LONDON — Adwoa Aboah has come into her own, both as a model and activist, with her online platform, Gurls Talk, growing and working toward normalizing topics from mental health to sex and body image. On Friday, she will join the Duchess of Sussex to speak on a panel of female-thought leaders at King’s College London to mark International Women’s Day.
She’s also earned another accolade: To acknowledge the work she’s done to empower young women, and to coincide with International Women’s Day, the makers of Barbie asked the young model to create her very own doll. Aboah said she jumped at the opportunity, seeing it as a chance to create a Barbie that embraced a less conventional beauty ideal, one that could speak to young girls who, just like she did growing up, might feel underrepresented.
“I spent a lot of my childhood yearning to look like someone else because I didn’t see myself represented. It was so detrimental to how I saw myself, so this is for every single girl who doesn’t see herself represented in magazines, films or in cultural content,” said the model, whose mother is British and whose father is Ghanaian. She was speaking during a talk at London’s Dover Street Market, where she was presented with her Barbie doll by British Vogue editor in chief Edward Enninful.
There are two versions of the Adwoa doll: In the first, the model wears a miniature version of the Halpern sequinned minidress she wore to receive the Model of the Year award at the Fashion Awards in London in 2017, paired with a Stephen Jones turban and Christian Louboutin heels. In the second version, Aboah looks more like her casual, funky self in a leopard-print skirt and a Gurls Talk T-shirt.
“Part of the reason Barbie is honoring me with this Shero doll is because of the work that I do with Gurls Talk and for me that was a huge reason why I chose to partner up with them. It means so much to me to be recognized for all the work that I do outside of being a model,” said Aboah, adding that she chose the two outfits to marry her two worlds and also celebrate her love of clothes and young designers, such as Michael Halpern.
“Barbie was really receptive to everything I wanted. I was keen on capturing my tattoos, my freckles and bits of my jewelry. I also wanted to smile, but unfortunately the smile wasn’t possible, it had to be the resting ‘b—h face,'” the model said. “Maybe now, young girls will be able to relate in a different way, or see something in me they can reference in themselves as well. If you want to shave your head or get tattoos one day, this should inspire you to do that.”
Aboah also felt she was aligned with Barbie’s diversity mission: “They have been creating diverse dolls for years, although I’m not sure where the message got lost when I was growing up. I really admire what they are doing with Dream Gap, having realized that between the ages of 5 to 7, girls are starting to believe they can’t achieve things that boys can. They are trying to show girls that anything is possible with Barbie doctors, electricians, athletes.
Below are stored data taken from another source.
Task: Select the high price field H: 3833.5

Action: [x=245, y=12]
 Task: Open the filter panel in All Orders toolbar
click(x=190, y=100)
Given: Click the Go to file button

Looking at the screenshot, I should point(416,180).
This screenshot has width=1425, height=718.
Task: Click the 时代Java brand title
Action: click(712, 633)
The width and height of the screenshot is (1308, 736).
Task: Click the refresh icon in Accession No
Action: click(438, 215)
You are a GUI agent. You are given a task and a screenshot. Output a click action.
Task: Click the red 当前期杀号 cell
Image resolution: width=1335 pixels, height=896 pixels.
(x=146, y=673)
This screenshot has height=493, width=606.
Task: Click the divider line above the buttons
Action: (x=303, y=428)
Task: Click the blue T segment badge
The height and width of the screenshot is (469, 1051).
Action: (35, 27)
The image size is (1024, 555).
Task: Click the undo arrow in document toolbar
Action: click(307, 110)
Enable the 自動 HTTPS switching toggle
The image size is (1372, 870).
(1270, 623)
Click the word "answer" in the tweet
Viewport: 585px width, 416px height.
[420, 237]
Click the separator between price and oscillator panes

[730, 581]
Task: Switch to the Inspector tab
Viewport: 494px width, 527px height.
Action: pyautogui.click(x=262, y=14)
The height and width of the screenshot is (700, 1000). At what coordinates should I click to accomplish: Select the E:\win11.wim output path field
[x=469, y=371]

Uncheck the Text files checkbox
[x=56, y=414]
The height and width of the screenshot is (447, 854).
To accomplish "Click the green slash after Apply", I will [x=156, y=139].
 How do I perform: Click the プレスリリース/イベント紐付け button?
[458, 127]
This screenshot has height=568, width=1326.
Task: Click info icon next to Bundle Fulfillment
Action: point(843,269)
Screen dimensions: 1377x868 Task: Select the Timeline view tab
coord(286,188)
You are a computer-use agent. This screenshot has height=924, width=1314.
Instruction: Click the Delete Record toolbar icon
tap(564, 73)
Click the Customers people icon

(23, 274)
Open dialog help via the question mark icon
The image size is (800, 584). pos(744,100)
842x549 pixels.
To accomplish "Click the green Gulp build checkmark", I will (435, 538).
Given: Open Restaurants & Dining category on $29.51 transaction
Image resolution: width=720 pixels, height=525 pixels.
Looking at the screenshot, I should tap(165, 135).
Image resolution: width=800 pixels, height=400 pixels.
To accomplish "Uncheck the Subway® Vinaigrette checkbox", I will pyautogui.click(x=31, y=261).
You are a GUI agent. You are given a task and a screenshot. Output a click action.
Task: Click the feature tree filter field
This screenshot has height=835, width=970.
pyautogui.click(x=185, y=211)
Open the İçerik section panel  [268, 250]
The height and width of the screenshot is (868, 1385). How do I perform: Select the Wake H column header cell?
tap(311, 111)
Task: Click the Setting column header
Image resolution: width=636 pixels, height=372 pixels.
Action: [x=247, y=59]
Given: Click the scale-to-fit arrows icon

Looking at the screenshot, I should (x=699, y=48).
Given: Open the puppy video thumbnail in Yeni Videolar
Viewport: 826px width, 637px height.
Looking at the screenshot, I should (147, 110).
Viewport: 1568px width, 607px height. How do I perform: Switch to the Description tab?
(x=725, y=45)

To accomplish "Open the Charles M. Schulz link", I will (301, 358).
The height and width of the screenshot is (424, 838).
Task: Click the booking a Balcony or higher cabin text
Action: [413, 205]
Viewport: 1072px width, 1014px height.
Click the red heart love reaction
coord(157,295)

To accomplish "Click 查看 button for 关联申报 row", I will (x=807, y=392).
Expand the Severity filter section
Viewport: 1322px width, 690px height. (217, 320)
The idea is that you can be anything you want to be, because Barbie has done it, too.”
Empowering young women and normalizing conversations around mental health, diversity or sex has been at the core of Aboah’s work for Gurls Talk.
What started as a small online initiative now includes a podcast series in collaboration with Nike, a campaign with the Free Periods movement to end period poverty in the U.K. and a series of live events.
Most recently Aboah partnered with Revlon to create three makeup kits and promote everything the organization stands for, self-expression in particular.
“Some of my proudest moments with Gurls Talk definitely are the events. We are still a small team and the ground we are covering is now larger, so these live events showed me that our community is so tight and so transfixed. These girls are so eager to stand up and share their truths,” said Aboah, adding that she is now working toward moving her focus from spreading awareness to taking bigger action, through research, campaigning or policy change.
This is one of the messages that she plans to highlight when she joins the Duchess of Sussex to mark International Women’s Day.
“That’s going to be madness. I’m approaching it is as an opportunity to talk to a new audience that might not really know about Gurls Talk. What I’m going to do is stand there and tell them what we are doing and the ground that we are working on. It’s just going to be a great type of conversation about all of the things that happen with girls.”